# KimmelNet

Welcome to KimmelNet! If you have set up your python environment correctly, by following [the instructions on GitHub](https://github.com/djpbarry/KimmelNET/tree/main#run-kimmelnet-on-your-own-data), then clicking the _Run All_ button above should result in all the code below being successfully executed - you should see plenty of graphical output (and no errors!). But let's go through each cell one by one.

This first cell just gets everything set up - unless you are familiar with the inner workings of TensorFlow, you probably don't want to change anything here!

Note that the expected size of the input images is 268 x 224 pixels (width x height). Don't worry if your images are a different size - they will be scaled automatically. However, if the aspect ratio of your images is substantially different to this, then KimmelNet may not perform terribly well.

In [None]:
import os

import matplotlib.pyplot as plt
import numpy as np
import tensorflow as tf
from scipy.optimize import curve_fit
from sklearn.metrics import r2_score
from tensorflow import keras


def func(x, a):
    return a * x


# Variables pertaining to trained model

image_size = (224, 268)
cropped_image_size = (224, 224)
batch_size = 32
buffer_size = 4

These next variables are two that you _may_ wish to change. By default, they point to the location of the sample test data and pretrained KimmelNet model. However, if your test data is  located elsewhere, or you want to use a version of KimmelNet you have updated yourself (by way of transfer learning or otherwise), you will need to specify the relevant paths here:

In [None]:
test_path = './test_data'
model_path = './KimmelNet_Model/published_model_multi_gpu_custom_augmentation_trained_model'

That's it! You don't need to do anything else.

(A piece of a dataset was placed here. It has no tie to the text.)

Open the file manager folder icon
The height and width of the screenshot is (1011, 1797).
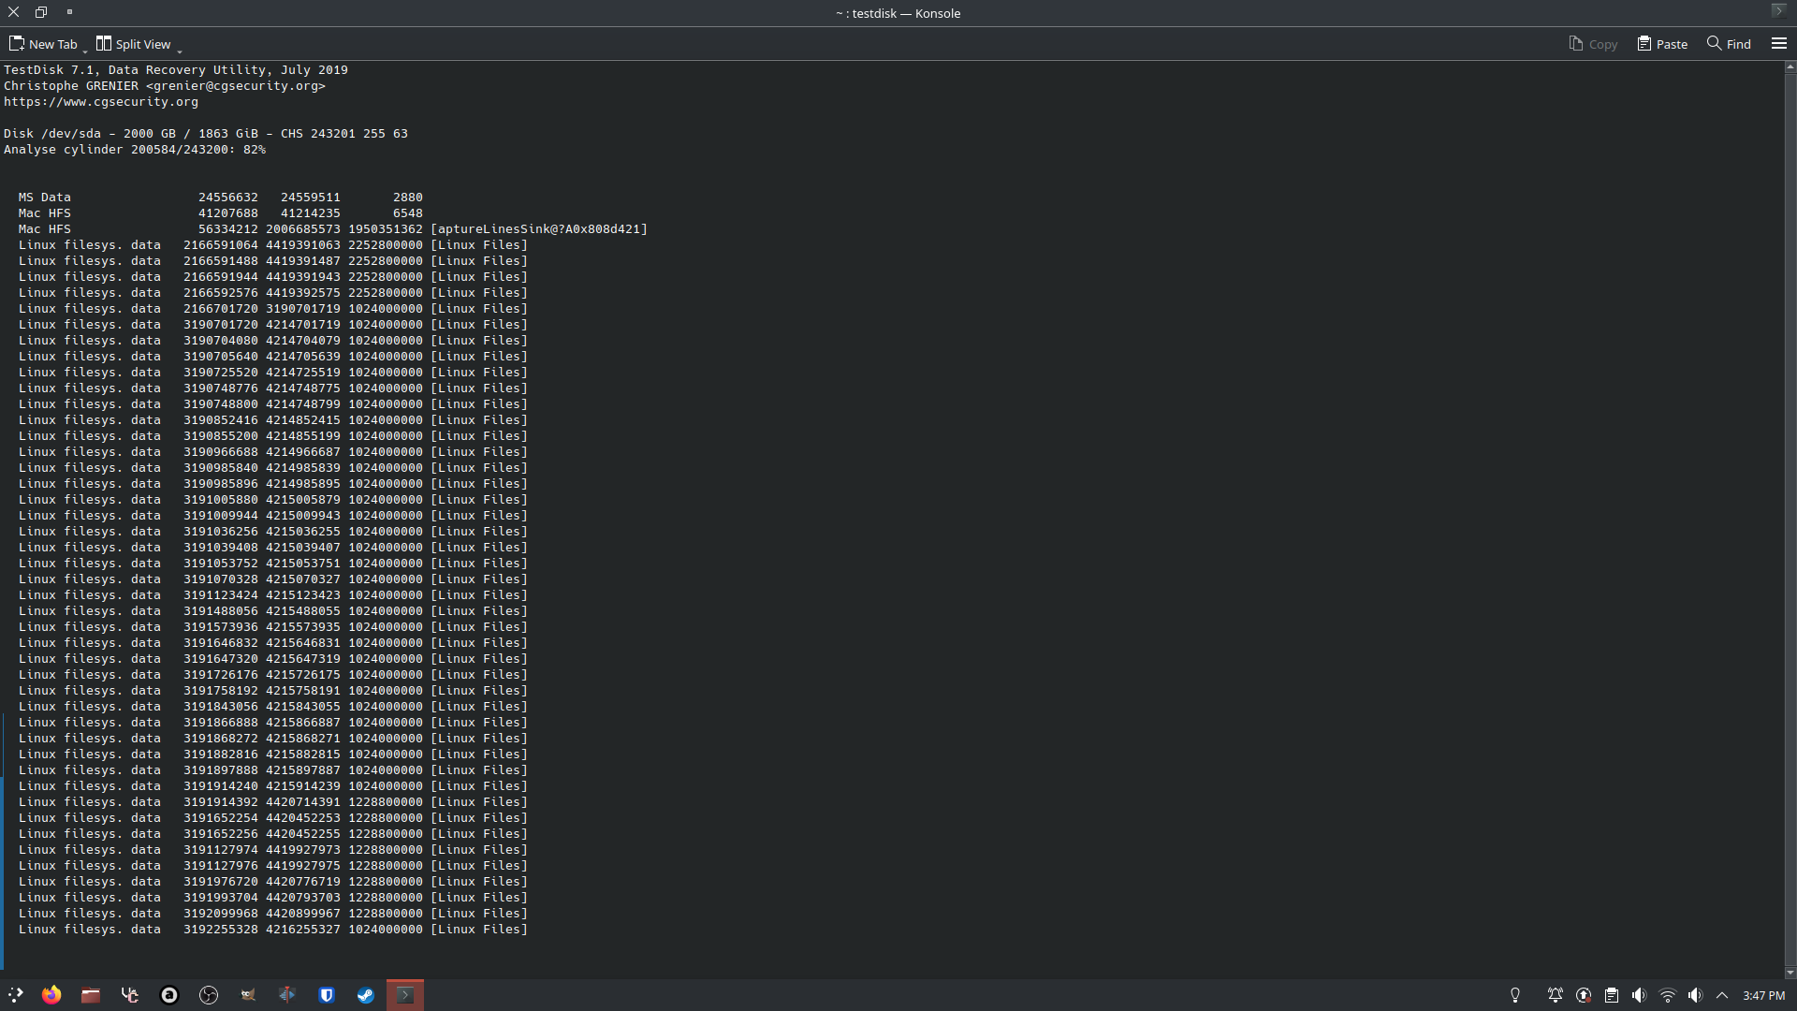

If you run this next cell, all your test data will be parsed and loaded into a dataset - you should see the total number of images in the dataset displayed.

In [None]:
# parse_image function returns an image and the image's label (which is given by the name of the folder in which
# the image is saved) given a filename
def parse_image(filename):
    parts = tf.strings.split(filename, os.sep)
    label = float(parts[-2])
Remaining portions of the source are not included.